6. Client-Server Model: In the context of Ethernet-based networking, the roles of master and slave in traditional Modbus terminology are replaced by the client-server model. The device acting as the slave becomes the server, and the device acting as the master becomes the client. Ethernet’s peer-to-peer communication allows multiple clients (masters) to interact with multiple servers (slaves).
7. Logical Associations: Unlike the one-to-one relationship between master and slave in Modbus RTU, Modbus TCP allows for more flexible and dynamic logical associations. The system designer is responsible for creating connections between clients and servers to manage data exchange efficiently.
8. Multiple Masters and Slaves: Modbus TCP permits the existence of multiple masters and slaves within the same network. This scalability facilitates the integration of complex systems with multiple devices.

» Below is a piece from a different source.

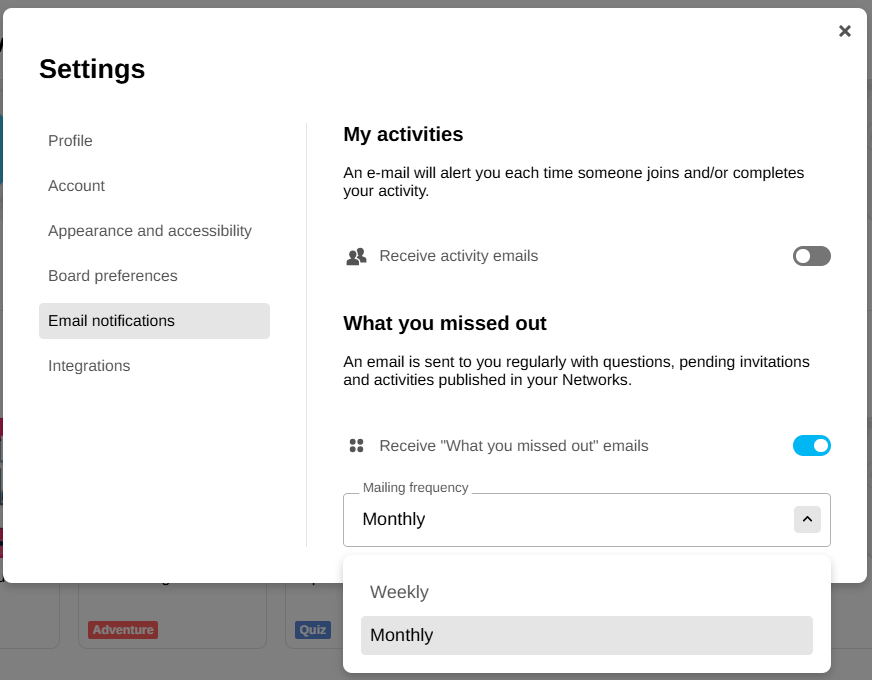Close the Settings dialog with the X
Screen dimensions: 872x680
point(845,31)
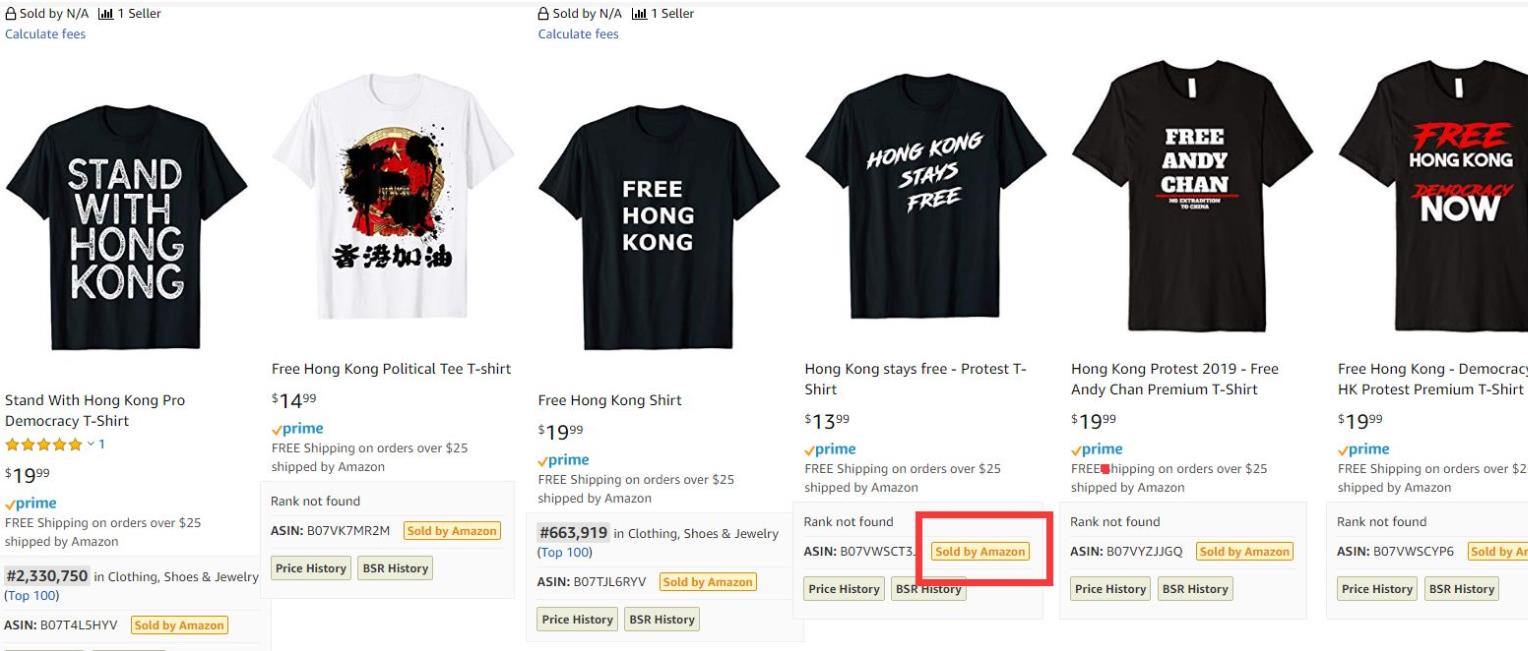Show BSR History for Free Andy Chan shirt

click(1194, 589)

Modbus TCP combines the robustness of the original Modbus protocol with the capabilities of Ethernet-based communication. It leverages the IP address, TCP protocol, and client-server model to enable efficient data exchange over Ethernet networks, making it suitable for modern industrial automation and control applications.

Types of Modbus Ethernet Connections

Modbus TCP and Modbus over TCP

Modbus Ethernet connections come in two main types: Modbus TCP and Modbus over TCP. While both are often referred to collectively as Modbus TCP, they have distinct characteristics:

• Modbus TCP: This variant encapsulates Modbus TCP packets within a TCP layer. It utilizes the Ethernet protocol for communication.
• Modbus over TCP: In this variant, Modbus RTU packets are enclosed within a TCP layer. Like Modbus TCP, it employs Ethernet as its underlying communication medium.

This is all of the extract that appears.